Excerpt provided:
== Segment start ==

2020_01 Microtubules Measure Time
What is the topic?
Plants cannot run away, when they do not like the situation. To adapt to it, they first need to sense that the environment has changed adversely. This is complex, since plants have to cope with different stress factors and their adaptation depends on their history of facing other stresses in the past. When a response changes depending on preceding stimuli and the responses to these stimuli, this is nothing else than learning, an activity, we usually expect only from organisms endowed with a nervous system.
Can plants "learn"? They neither have nerves, nor a brain!
What was our idea?

== Segment end ==

What you will do:
a - Answer these questions from the text on microtubules and plant learning:
(i) What must plants sense first in order to adapt?
(ii) Besides the different stress factors plants face, what does their adaptation depend on?
(iii) What two things does the text say plants do not have?
b - Summarize the text on microtubules and plant learning in two sentences.
The material that comes next has no connection to the text about plants.

Supplied information:

== Segment start ==

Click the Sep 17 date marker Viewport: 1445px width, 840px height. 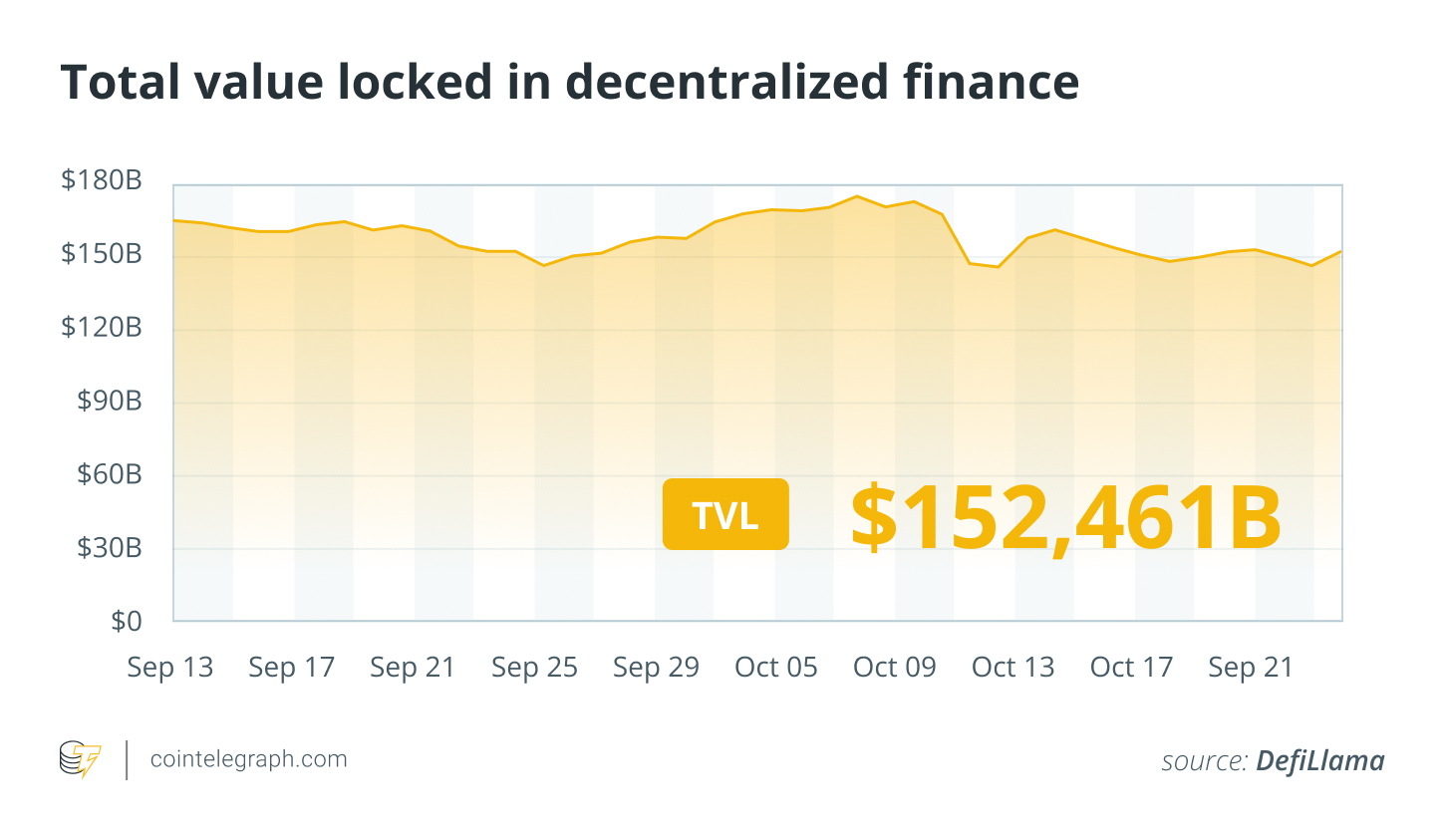pyautogui.click(x=292, y=668)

== Segment end ==

Responses to the exercise:
a -
(i) That the environment has changed adversely.
(ii) Their history of facing other stresses in the past.
(iii) Nerves and a brain.

b - Because plants cannot run away, they must sense adverse changes in their environment in order to adapt. This is complex because they face different stress factors and their adaptation depends on past stresses, and a response shaped by preceding stimuli is learning, which raises the question of whether plants can learn without nerves or a brain.